New voluntary aided faith schools: what happens next?

New voluntary aided faith schools: what happens next?

New voluntary aided faith schools: what happens next?

The government has outlined plans for 14 new fully selective faith schools in England. Alastair Lichten explains what is likely to happen next.

This week the Department for Education announced plans for 14 new faith schools which could select all their children on the basis of their parents' religion.

At the moment very little information is available on the proposals and the DfE has refused to provide the NSS with any of the full applications. The proposers will have been seeking to gather evidence that there is demand for their school.

The proposers must now (if they haven't already) start a statutory consultation. This ends with the publication of their full proposal, meaning that if they've already carried out the consultation they must soon publish the full proposal.

The 'representation period' will be key for supporters of inclusive secular schools. There will be only four weeks from the publication of the proposal to send objections to the local education authority.

In summer 2019 the statutory decision maker (that's the local authority or the Office of Schools Adjudicator) will make a decision over whether or not to approve the school proposal.

By the autumn we'll hear which schools have been approved and the anticipated opening timetable.

Will the schools be 100% selective?

Voluntary aided faith schools have the potential to select up to 100% of pupils and teachers based on faith. Among the proposals are one Jewish school and five Catholic schools. We expect that these will have 100% religious selection if oversubscribed. It is the limit on religious discrimination in admissions that led some conservative Jewish groups and the Catholic Education Service to opt out of the academies programme.

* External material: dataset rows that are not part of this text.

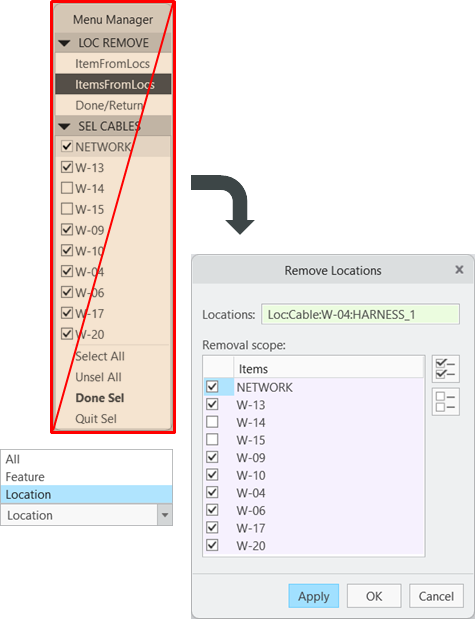
Task: Uncheck W-20 in the Removal scope list
Action: (x=212, y=545)
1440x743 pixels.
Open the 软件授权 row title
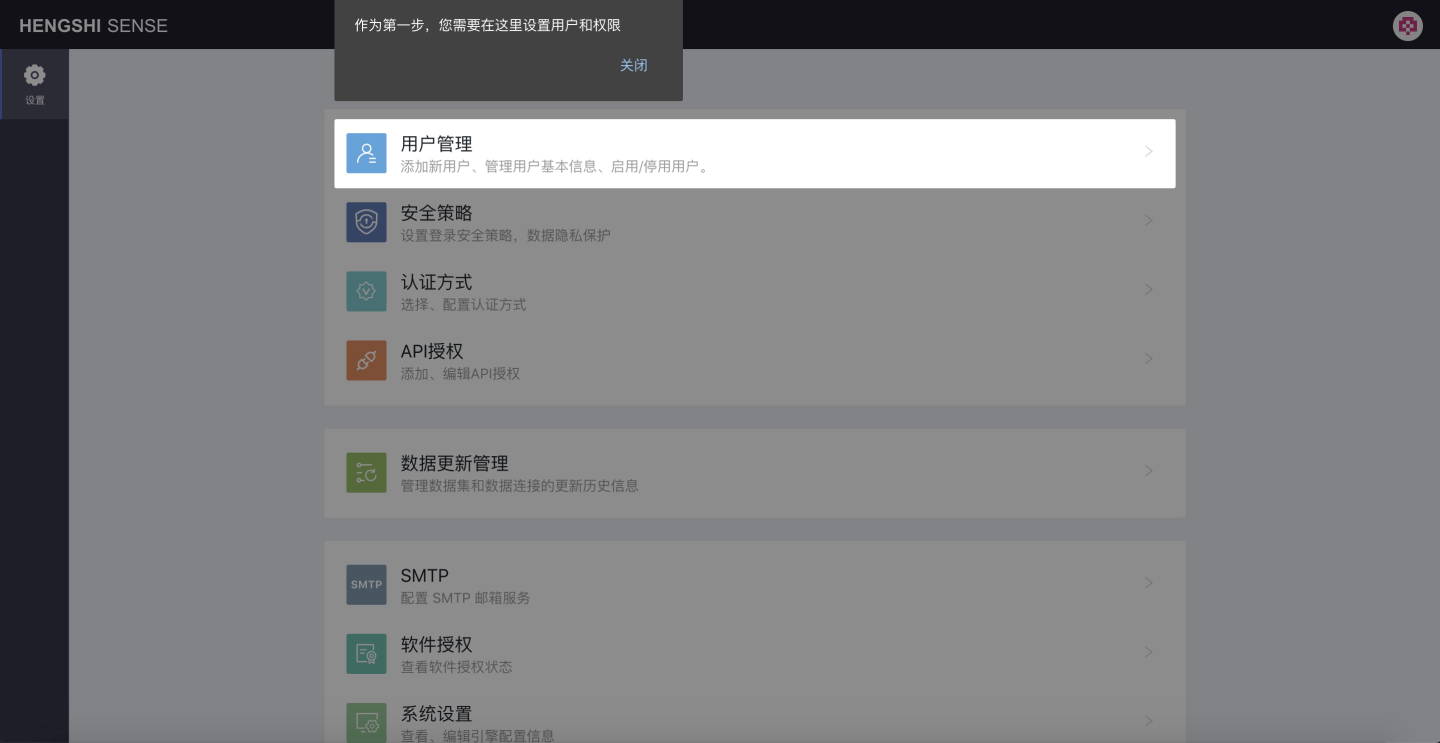tap(436, 645)
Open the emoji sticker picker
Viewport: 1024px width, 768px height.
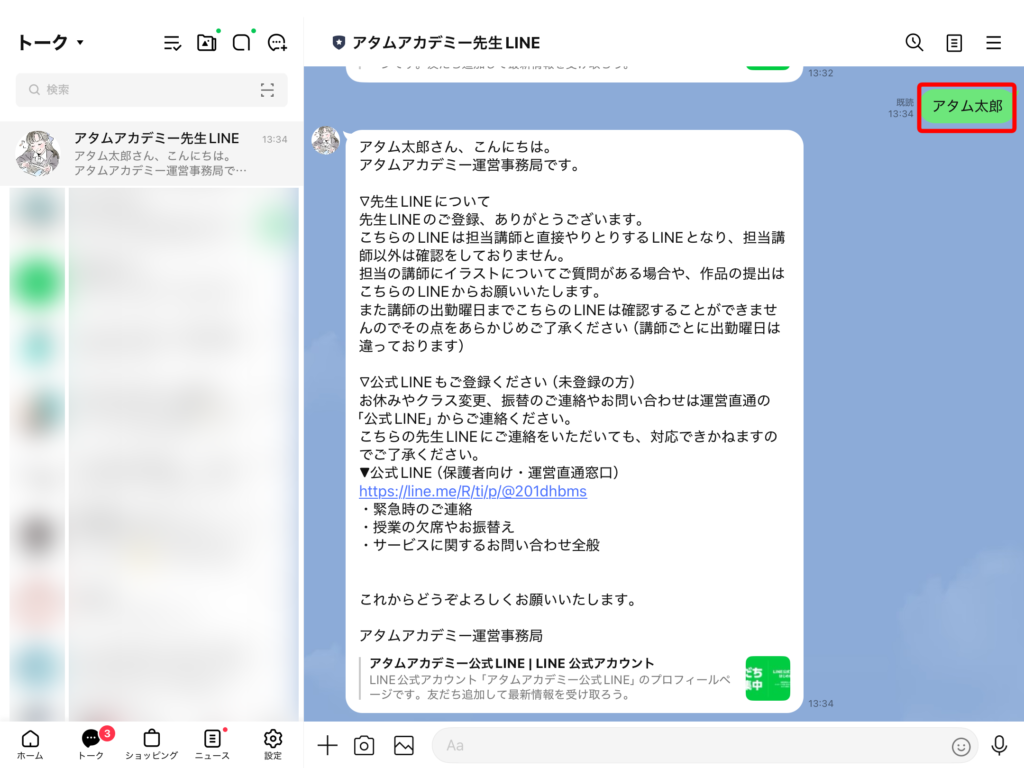coord(961,746)
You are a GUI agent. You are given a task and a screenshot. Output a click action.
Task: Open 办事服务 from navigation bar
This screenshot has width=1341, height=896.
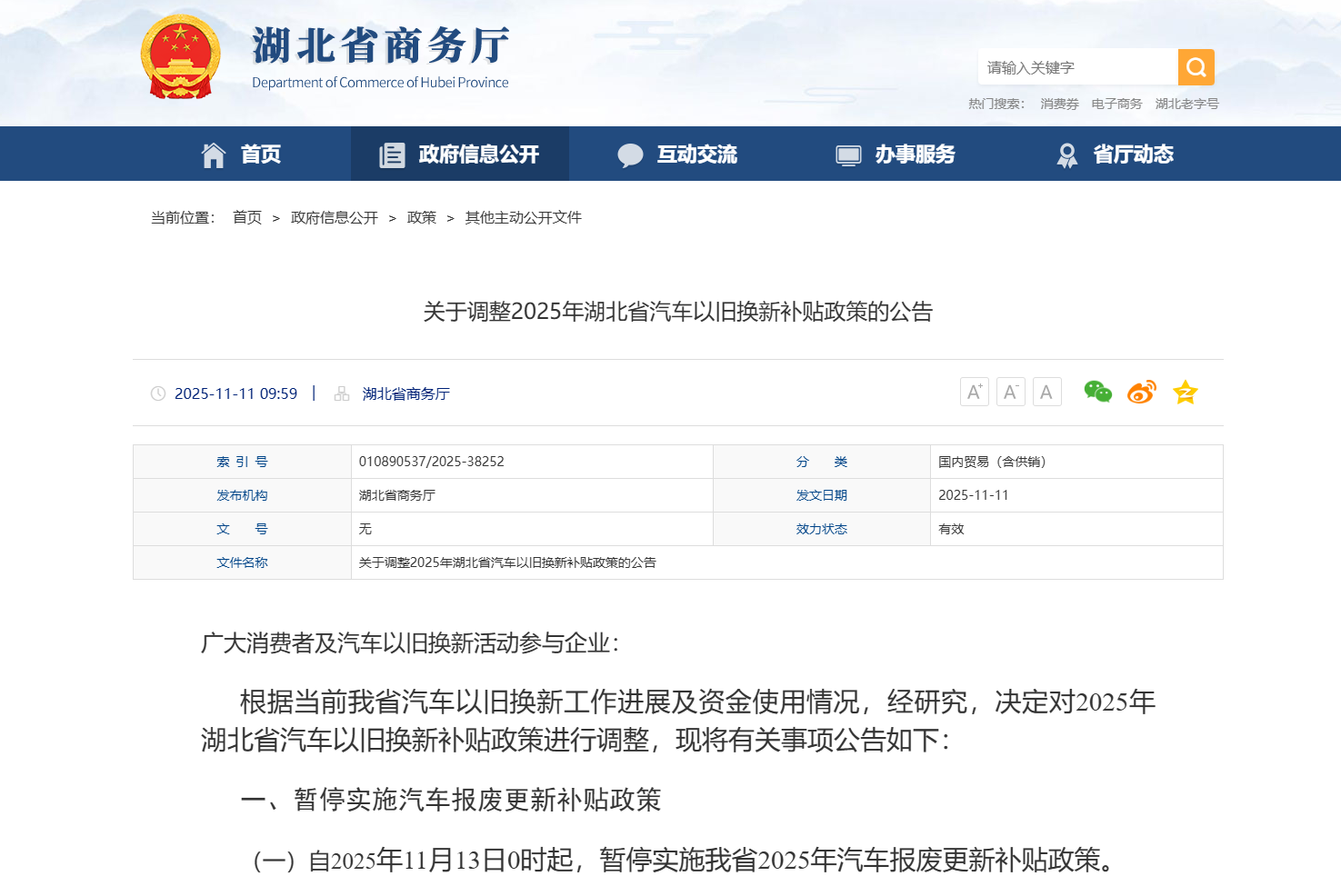(x=896, y=154)
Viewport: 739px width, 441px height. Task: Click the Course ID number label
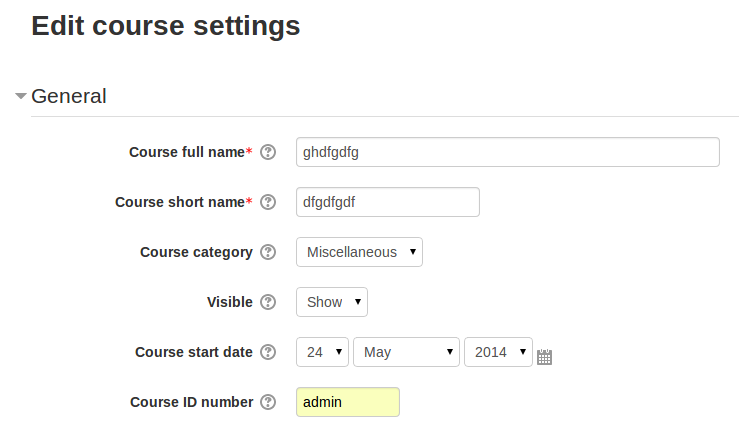click(191, 402)
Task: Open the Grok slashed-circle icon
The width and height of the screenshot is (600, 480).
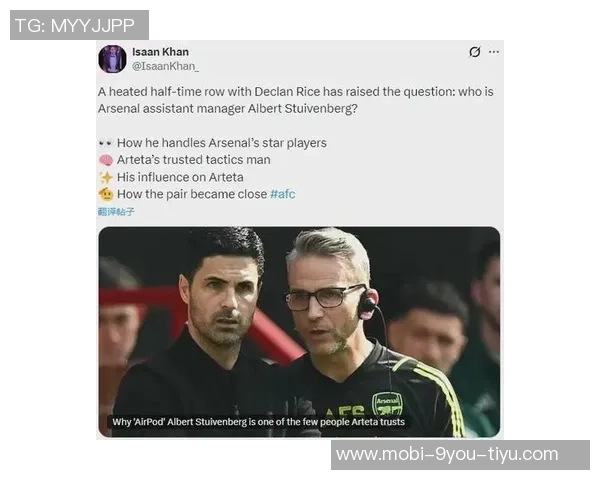Action: pyautogui.click(x=474, y=52)
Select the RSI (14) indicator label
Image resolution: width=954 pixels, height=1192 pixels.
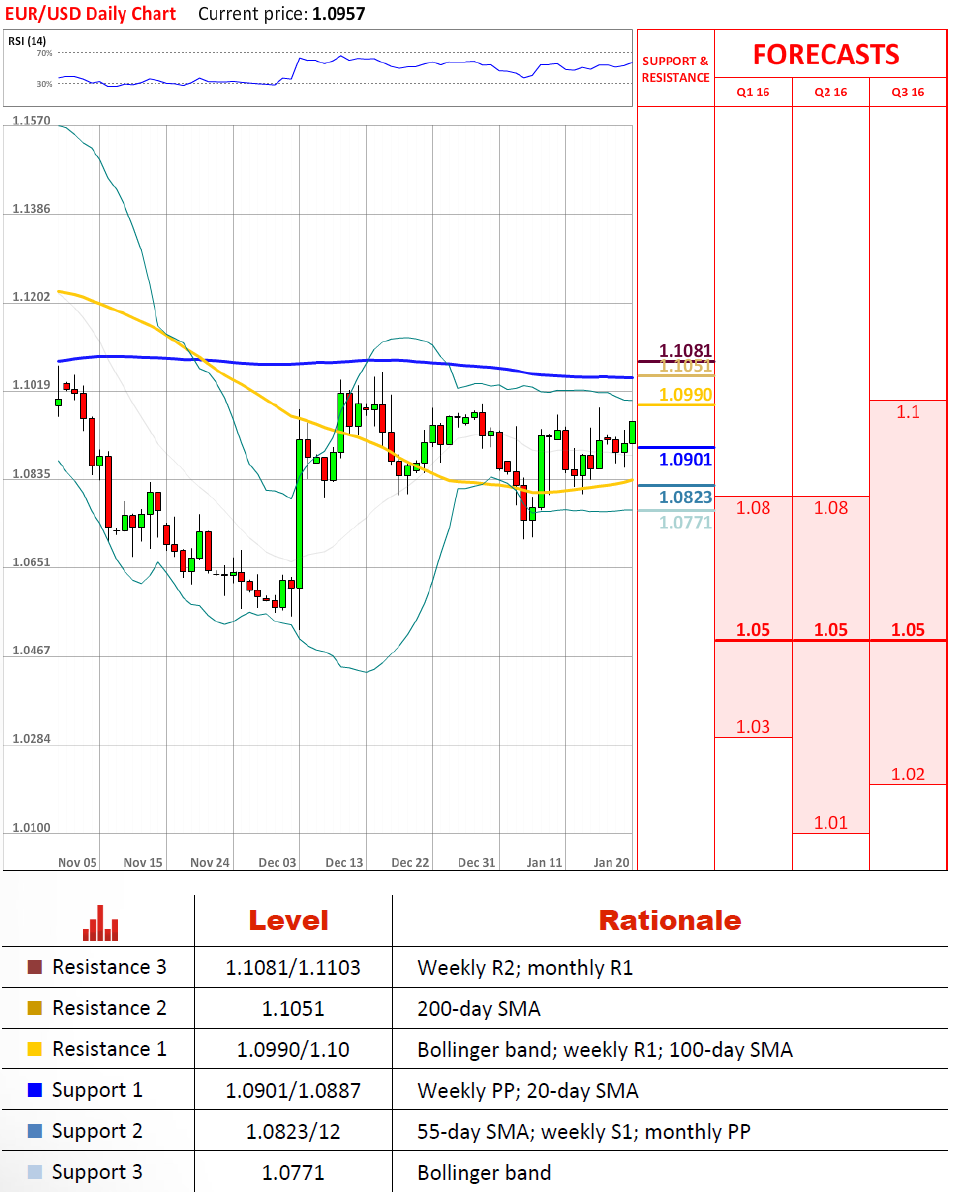(27, 40)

The two Islamic and two Hindu schools are likely to also be mono-religious, with little interest among families not of the faith.

Because of the lack of information on the other schools proposals so far, it's not clear how many will take up their ability to select all pupils on the basis of faith. We know Church of England schools are less likely to have religiously discriminative admissions rules, but that many C of E faith schools still do.

One of the new VA proposals (St Cuthbert's in South Tyneside) is not proposed to have a religious entry criteria. Another (Kingston Secondary in Kingston upon Thames) will have 50% discriminatory and 50% open admissions. As is typical in C of E faith schools with this admissions mix the discriminatory element is downplayed and obfuscated through statements such as children from other backgrounds being "welcome to apply" and references to the school being non-selective applying only to academic selection.

Can the schools be stopped?

Yes. But it will be hard.

Had the government given into demands by the Catholic Education Service and some Jewish groups to allow 100% religious selection at new academies, then we would be seeing far more proposals and would have even fewer options to challenge proposals. For example the Catholic Diocese of East Anglia alone would have proposed eight 100% selective academies, rather than three VA schools.

Local authorities have a statutory duty to identify gaps in provision and invite proposals for new schools. They can even stipulate that these should be inclusive and free from discriminatory admissions. If local authorities can be persuaded to invite such proposals then proposals for VA schools in these areas would not be viable.

Local authorities can also reject VA school proposals in favour of inclusive provision.